:: INPUT ROWS

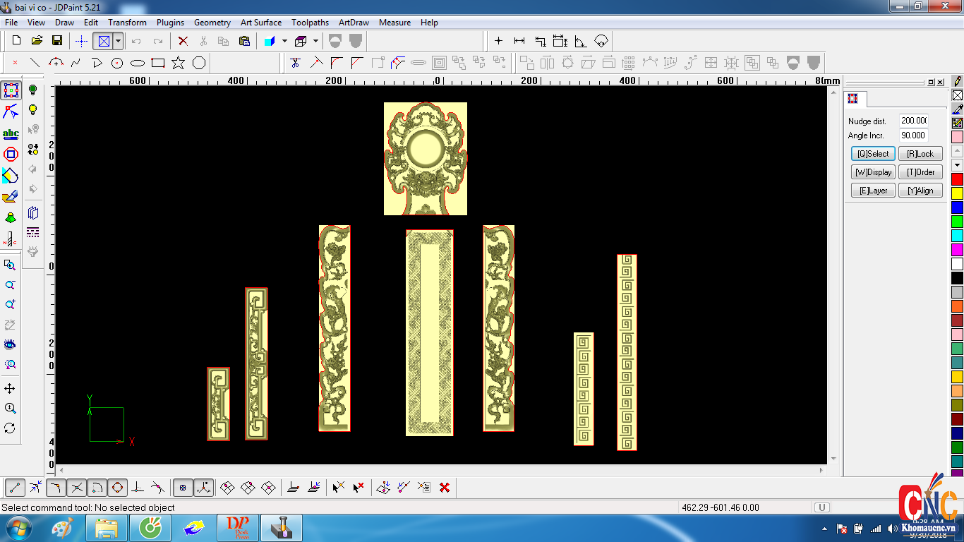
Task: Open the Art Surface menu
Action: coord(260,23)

::::
:: INPUT ROWS

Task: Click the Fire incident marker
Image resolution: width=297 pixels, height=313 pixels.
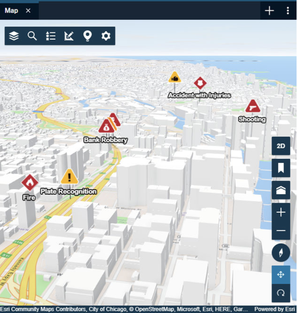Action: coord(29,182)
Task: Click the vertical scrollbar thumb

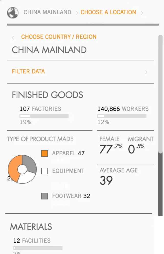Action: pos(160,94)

::::
:: INPUT ROWS

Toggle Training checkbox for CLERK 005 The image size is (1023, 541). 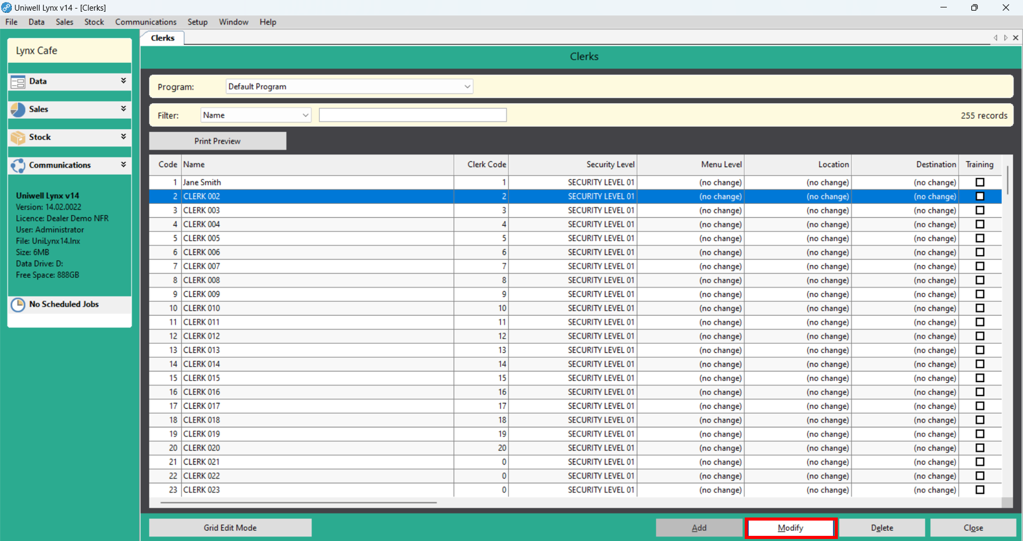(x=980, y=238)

::::

STATED EXERCISE:
Please list every line of the records above that contains the string "Click", matching case exactly.

FINISHED EXERCISE:
Task: Click the Fire incident marker
Task: Click the vertical scrollbar thumb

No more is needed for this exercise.